---------- Bacaan

Senin, 23 Februari 2009

ANGGOTA DEWAN YANG TERHORMAT

ADA yang aneh di dalam gedung DPR. Gedung itu, milik rakyat. Yang berada di dalam gedung itu, wakil rakyat. Jika kita menelisik arti kata wakil, berarti DPR adalah orang-orang yang mewakili rakyat Indonesia. Selama ini, anggota dewan itu selalu disebut dengan sebutan anggota dewan yang terhormat. Apa arti kata terhormat itu?


Terhormat adalah padan kata dari orang-orang atau pihak yang dihormati. Orang yang dihormati, biasanya karena ia memiliki sesuatu yang memang layak untuk dihormati. Berperilaku yang baik, bisa menjadi panutan dan tuntunan.

Namun yang terjadi di gedung DPR ada yang lain, nyeleneh, tidak wajar, dan arogan. Oknum-oknum yang menyandang gelar dewan yang terhormat, ada yang main mata, main gila, dan juga main pat gulipat, untuk kepentingan pribadi dan golongan mereka.

--------------------

• Permintaan Tertulis A: Temukan semua baris dalam daftar yang memuat kata "with" dan salin baris-baris itu. Huruf besar dan kecil harus sama persis.
Tulisan tentang DPR dan daftar ini diambil dari sumber yang berbeda.

---------- Baris Tersimpan

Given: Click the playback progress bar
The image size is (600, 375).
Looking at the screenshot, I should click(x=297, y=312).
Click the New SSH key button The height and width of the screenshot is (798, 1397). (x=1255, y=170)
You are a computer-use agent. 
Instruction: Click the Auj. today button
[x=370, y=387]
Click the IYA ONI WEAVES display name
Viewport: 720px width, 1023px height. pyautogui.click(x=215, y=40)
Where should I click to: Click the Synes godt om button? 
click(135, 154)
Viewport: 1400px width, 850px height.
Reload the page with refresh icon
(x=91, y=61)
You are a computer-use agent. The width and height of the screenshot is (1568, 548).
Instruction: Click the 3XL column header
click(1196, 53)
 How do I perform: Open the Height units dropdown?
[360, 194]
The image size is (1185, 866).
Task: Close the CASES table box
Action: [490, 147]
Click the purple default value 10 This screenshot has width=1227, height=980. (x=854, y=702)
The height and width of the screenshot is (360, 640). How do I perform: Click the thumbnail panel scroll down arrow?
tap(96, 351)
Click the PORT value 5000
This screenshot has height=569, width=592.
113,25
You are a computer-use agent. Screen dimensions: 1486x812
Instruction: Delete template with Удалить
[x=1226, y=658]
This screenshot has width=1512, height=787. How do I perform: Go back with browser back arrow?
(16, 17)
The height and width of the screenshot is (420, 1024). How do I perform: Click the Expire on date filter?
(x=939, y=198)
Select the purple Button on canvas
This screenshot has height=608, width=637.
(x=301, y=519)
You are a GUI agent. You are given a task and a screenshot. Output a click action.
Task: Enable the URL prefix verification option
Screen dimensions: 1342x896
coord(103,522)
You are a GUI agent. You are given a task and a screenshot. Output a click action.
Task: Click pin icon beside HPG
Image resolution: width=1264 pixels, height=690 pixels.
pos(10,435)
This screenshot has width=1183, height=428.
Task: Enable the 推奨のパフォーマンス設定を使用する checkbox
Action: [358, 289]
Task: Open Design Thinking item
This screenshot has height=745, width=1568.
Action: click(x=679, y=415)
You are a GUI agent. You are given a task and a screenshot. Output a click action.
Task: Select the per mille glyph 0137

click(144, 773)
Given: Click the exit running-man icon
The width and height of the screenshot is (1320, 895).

--------------------

• Permintaan Tertulis B: Tentukan apakah tiap pernyataan ini sesuai dengan tulisan tentang DPR, lalu jawab ya atau tidak sambil mengutip kata-kata penentunya dari tulisan itu. (i) Gedung DPR disebut milik rakyat. (ii) Tulisan itu bertanggal hari Selasa. (iii) Selama ini anggota DPR disebut anggota dewan yang terhormat.

• Jawaban Akhir A:
Reload the page with refresh icon
Instruction: Delete template with Удалить
This screenshot has width=1512, height=787. How do I perform: Go back with browser back arrow?

• Jawaban Akhir B:
(i) Ya: "Gedung itu, milik rakyat."
(ii) Tidak: "Senin, 23 Februari 2009"
(iii) Ya: "Selama ini, anggota dewan itu selalu disebut dengan sebutan anggota dewan yang terhormat."